Tener un interés intenso tiene múltiples beneficios para el desarrollo tanto cognitivo como emocional de tu hijo. Por un lado, le ayudará a fomentar un aprendizaje más activo y fomentar su conocimiento y por otro lado, puede fomentar valores como el esfuerzo y la constancia. Sin embargo, tantas ganas de aprender pueden ser difíciles de manejar para las personas que los rodean, por eso, es importante que tengas en cuenta los siguientes consejos para que su curiosidad no se desvanezca con el tiempo:

- Es necesario generar espacios dónde pueda aprender sobre lo que le interesa: es posible que te resulte complicado aunar sus intereses con los contenidos académicos, pero por suerte, si estás atento puedes compensarlo con internet, documentales, museos, actividades extras, charlas o talleres que se centren en esa temática sobre la que tu hijo quiere aprender.
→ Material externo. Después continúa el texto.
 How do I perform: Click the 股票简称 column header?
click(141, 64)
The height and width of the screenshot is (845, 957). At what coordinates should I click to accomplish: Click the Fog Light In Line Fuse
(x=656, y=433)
Es fundamental no frenar sus ansias por aprender.

- Márcale un tiempo al día para que pueda hablar cuanto quiera sobre ese tema. De esa forma evitarás que pase demasiado tiempo hablando sobre el tema y tú no perderás la paciencia y podrás prestarle toda tu atención y al mismo tiempo, tu hijo se sentirá valorado y apoyado porque podrá hablar contigo. Otra de las ventajas, es que conseguirás:

- Potenciar espacios para hablar de ello y que tu hijo comprenda que no todos los momentos o los lugares son los adecuados.

- Fomentar el aprendizaje en otros temas.

- Mejorar sus habilidades sociales y desarrollar la empatía.

No le restes importancia a sus intereses intensos, sólo porque no sean los mismos que los tuyos o no sepas sobre el tema: si no sabes sobre el tema, quizás puede ser una oportunidad para estrechar lazos con tu hijo y descubrir juntos novedades sobre ese tema o incluso aprender por tu cuenta nuevos datos que le interesen. Nada une más que compartir experiencias, pero no siempre tu hijo tiene porque amoldarse a tus gustos. Así que conviértete en su aliado para aprender y no alguien que le vaya a desmoralizar.

- Refuerza su autoestima: después de hablar tanto del mismo tema, nuestro lenguaje verbal o no verbal nos delata y tu hijo percibe que a los demás no les interesa o está siendo pesado. No puedes controlar cómo se comportan los demás, pero sí puedes mejorar lo te que te provoca a ti, lo que dices tú o cómo se puede sentir tu hijo respecto a eso, ya que es probable que la presión social consiga que deje de lado los intereses intensos que tiene tu hijo.